[Owncloud] Who to give input to for desktop and on-/off-line synchronisation of files?

Wed Feb 22 17:17:43 UTC 2012

On Wednesday 22 February 2012 15:27:46 Bjorn Madsen wrote:
> *Thanks Klaas,*

Hi,

> As computational complexity is my favourite subject I start thinking how I
> would perform a full replication the day when our data-repositories pass
> 2-4 TB which is just around the corner....
> 
> On my private ubuntu 10.04 I ran $ ls -aR | wc -l  and found 126037 files,
> equal to 1.45 TB
> I copied the full filetree from my two machines (just the paths and the
> md5sum)- let's call them A & B into SQLite (appx. 9.3Mb each). In addition
> I set up inotify to write any changes to the SQLite database on both
> machines. Nothing more.
> 
> Now my experiment was to run the whole filetree in SQLite, perform three
> join operations:
> 
>    1. What is on machine A but not on machine B, as a LEFT excluding join,
>    i.e. SELECT <select_list> FROM Table_A A LEFT JOIN Table_B B ON A.Key =
>    B.Key WHERE B.Key IS NULL
>    2. What is on machine B but not on machine A, as a RIGHT excluing join,
>    i.e. SELECT <select_list> FROM Table_A A RIGHT JOIN Table_B B ON A.Key =
>    B.Key WHERE A.Key IS NULL
>    3. What is on A and B, as an inner join, i.e. SELECT <select_list> FROM
>    Table_A A INNER JOIN Table_B B ON A.Key = B.Key
> 
> With this operation I produce the lists #1 and #2 which I intend to feed to
> rsync to send with ssh across the both machines (pull not push), and doing
> so would be a piece of cake. I use rsync's option delete after filetransfer
> as the time where a file is unavailable is unnoticeable.
> 
> However the first operation of this kind takes some time (17m4.096s on my
> Intel Atom) and as our databases grow bigger, exponentially longer. In
> addition the memory footprint also doesn't get prettier.

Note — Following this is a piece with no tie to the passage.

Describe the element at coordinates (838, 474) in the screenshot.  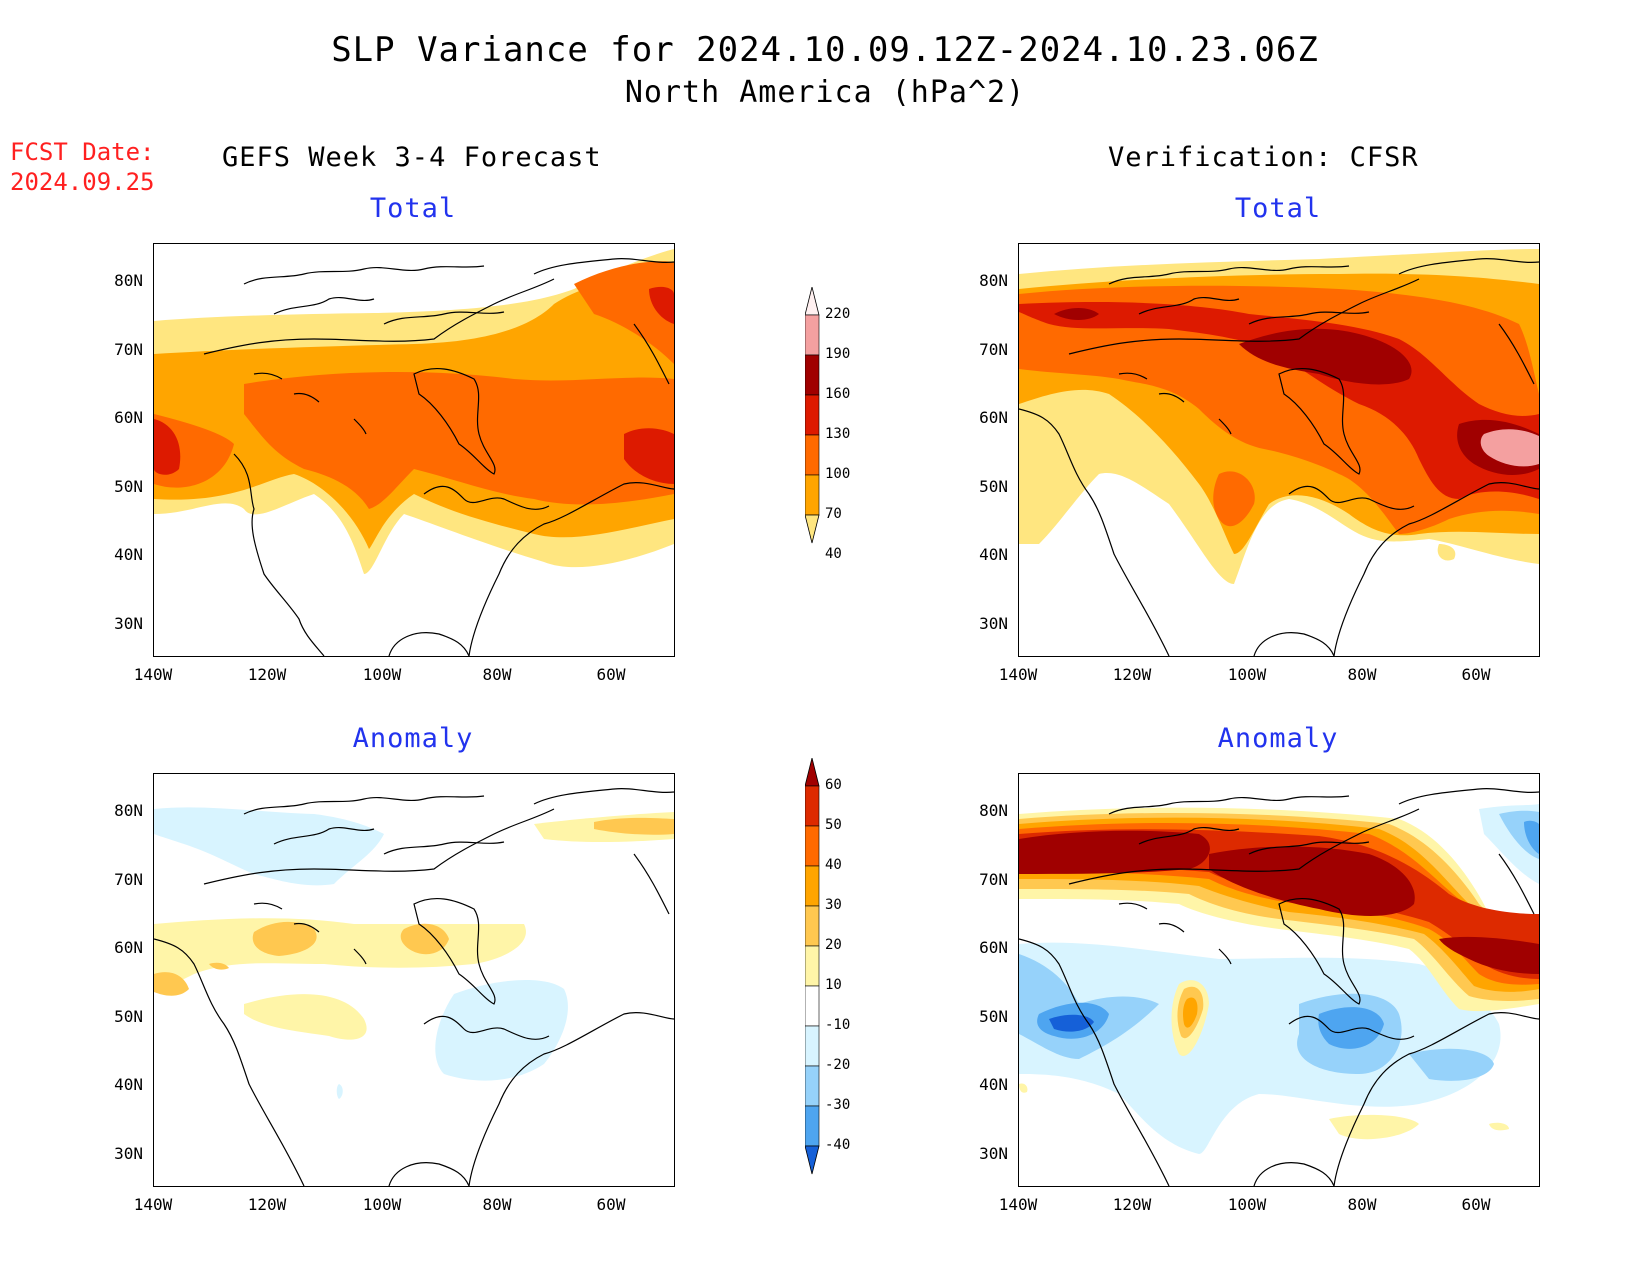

Did you expect somthing else?

If I run csync on my home directory with cold caches, it needs 140.91 seconds 
walking 836549 files. And about 200MB to store in information about the files 
in memory.

Comparing side A with side B takes less than a second.

[stderr] 20120222 16:37:00.709 DEBUG    csync.api- Reconciliation for local 
replica took 0.52 seconds visiting 836549 files.
[stderr] 20120222 16:37:01.203 DEBUG    csync.api- Reconciliation for remote 
replica took 0.49 seconds visiting 836549 files.

So 17min vs 0.52 sec ;)

> 
> Now as all new files are written to the sqlite database, I can timestamp
> the operation and only use incremental operations (at least until I have
> performed 10^14 file operations, where it would be appropriate to recreate
> the database.
> 
> This means I have a few powerful operations available:

17min doesn't sound powerful ... :)

> #A I can segment the join operations to match the available memory
> footprint using SELECT and an appropriate interval which would reflect the
> allocated memory footprint.
> 
> #B More interestingly, I can use change propagation in the database
> operation to avoid redundant operations, by only selecting files updated
> since last operation or last "nirvana" when the synchronisation daemon
> reinitiates its check. I my case the usage of change propagation brings my
> memory footprint down to a few kb's (which I could run even on my old
> phone).
> 
> #C I can measure the entropy (frequency of update, based on list #3) per
> time-interval as an indicator for the age of my files, which permits that
> high-entropy files (typical browser and cached stuff) rarely gets
> synchronised, and that ultra-low entropy stuff could be moved to slower
> drives. In practice this would permit all my drives quickly to have the
> latest files I’m working on and then synchronise everything else later (if
> there is space).

I don't think sqlite has been written for file synchronization. I don't know 
what you really want to achieve but 2-way file synchronization isn't done by 
sqlite and rsync is only a one-way file synchronizer.

	-- andreas

-- 
Andreas Schneider                   GPG-ID: F33E3FC6
www.cryptomilk.org                asn at cryptomilk.org